The U.S. Justice Department filed the first criminal charges against an American contractor involved in Iraq’s reconstruction. Philip H. Bloom, 65, funneled at least $693,000 in bribes and kickbacks through bank accounts in Iraq, Switzerland, Romania and the Netherlands over the year through January 2005, according to court documents filed yesterday. The money then went to at least two unnamed U.S. government officials and their spouses in exchange for reconstruction work valued at over $3.5 million, the documents show.
Bloom appeared in U.S. District Court in Washington where the papers were filed, marking the first charges brought as a result of audits and follow-up probes by Special Inspector General Stuart Bowen. The office was established by Congress in late 2003 to oversee the spending of almost $30 billion in appropriated U.S. tax dollars and a separate Development Fund for Iraq that’s controlled by the Iraqi government. Bloom’s firms were paid out of the Development Fund.
“This is the first case and there will be more,” said Bowen’s spokesman James Mitchell. The case was the result of a joint task force of agents with the Inspector General, Treasury Department and Department of Homeland Security, he said. “Bloom conspired with U.S. government contract employees and military officials to obtain fraudulently government contracts which were awarded for the reconstruction and stabilization of Iraq,” wrote Inspector General Special Agent Patrick McKenna in an affidavit filed with the federal court.
Bloom’s firms did business as Global Business Group, GBG Holdings and GBG-Logistics Division, the affidavit said. “The investigation has revealed that contracts were awarded to businesses controlled by Bloom through a rigged bidding process, that work was ordered by certain of Bloom’s co- conspirators and that such contracts were authorized for payment in some cases without any performance of the contracts by Bloom’s companies,” McKenna wrote.

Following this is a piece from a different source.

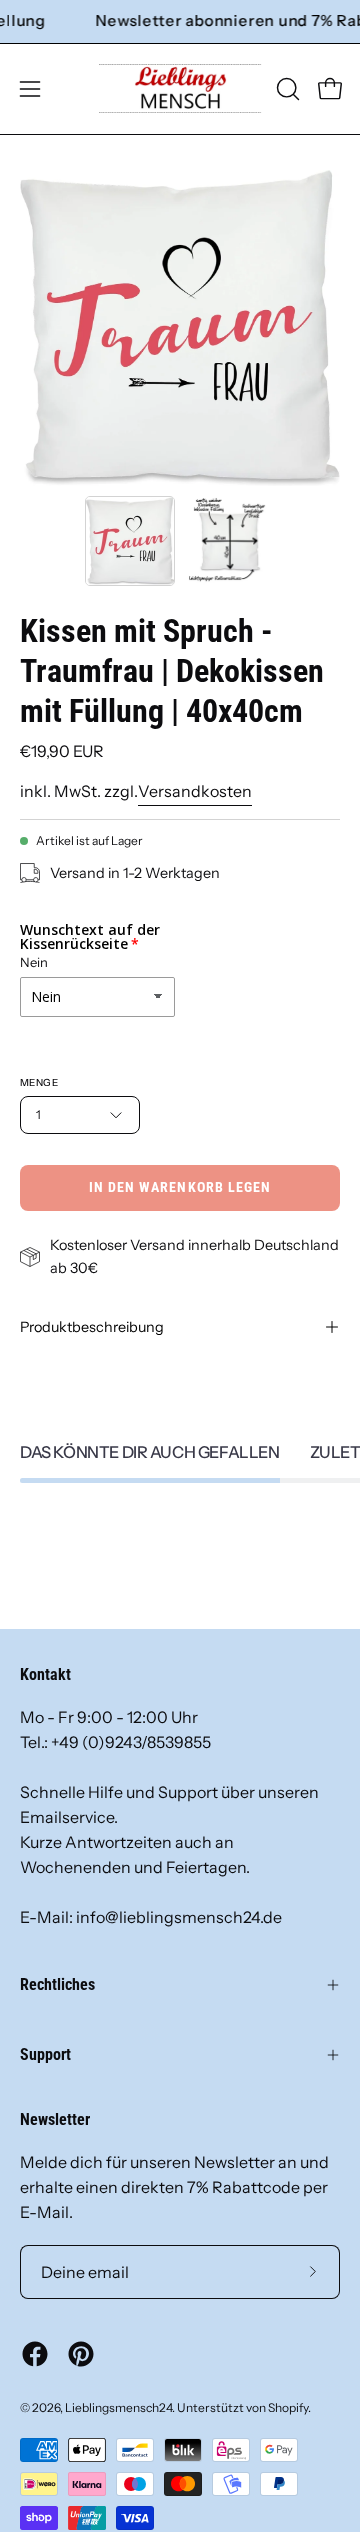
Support (45, 2054)
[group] (180, 21)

One of the “co-conspirators” is identified as a public official performing as comptroller and funding office for the now defunct Coalition Provisional Authority’s South Central Iraq region. This official “rigged” the contract awards through the creation of fake, excessively high bids that justified the awards to Bloom’s companies’ “low bids,” McKenna wrote.
It’s about time for a crackdown on this front.